Services are not in any way aware of other services in the system. Message producers are unable to choose which service should receive messages being send. Instead they use various routing algorithms.

Message routing in NSQ is organised around topics and channels:

publisher pushes the message to some named topic
each interested consumer opens his own named channel on that topic
every channel will receive a copy of every message published on topic

Routing mechanism we just described is equivalent to classic pub/sub mechanism (Worker subscribes to Sensor messages).

The other common pattern is to distribute messages evenly between several service instances (load balancing). For example, if we introduce another instance of Worker all messages will be evenly distributed between two of them (image from NSQ docs).

It is important to notice that NSQ routing is not statically configured. It is up to services to decide which topics and channels to open. This way message routing is completely managed by services.

Who is responsible for message delivery?

In the three examples shown we have had three different responsibility patterns.

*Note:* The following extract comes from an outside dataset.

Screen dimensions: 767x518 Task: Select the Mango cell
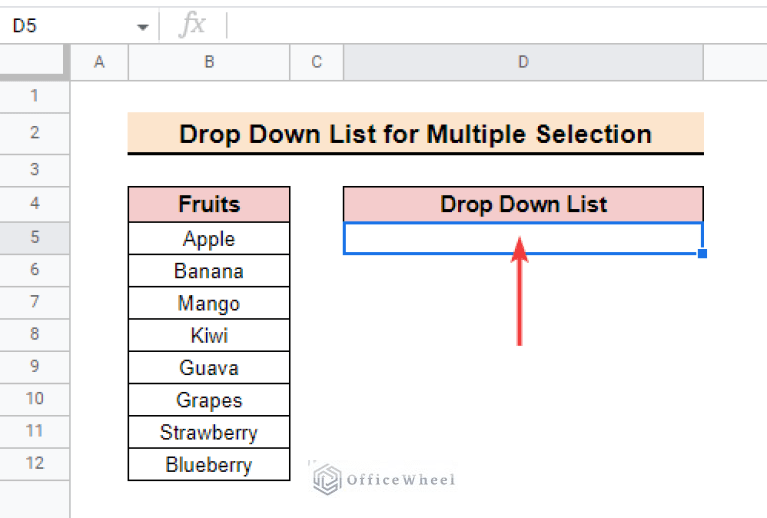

Sensor is passive, it responds only when asked for the data
Sensor is responsible to deliver the data to all interested parties
Sensor dispatches the data to NSQ

Drawback with first pattern is that interested parties don't know when the data is available — so they have to poll.

Drawback with second pattern is that service is responsible to deliver data to all interested parties (introduced coupling). Additional problems may arise when target services are unavailable.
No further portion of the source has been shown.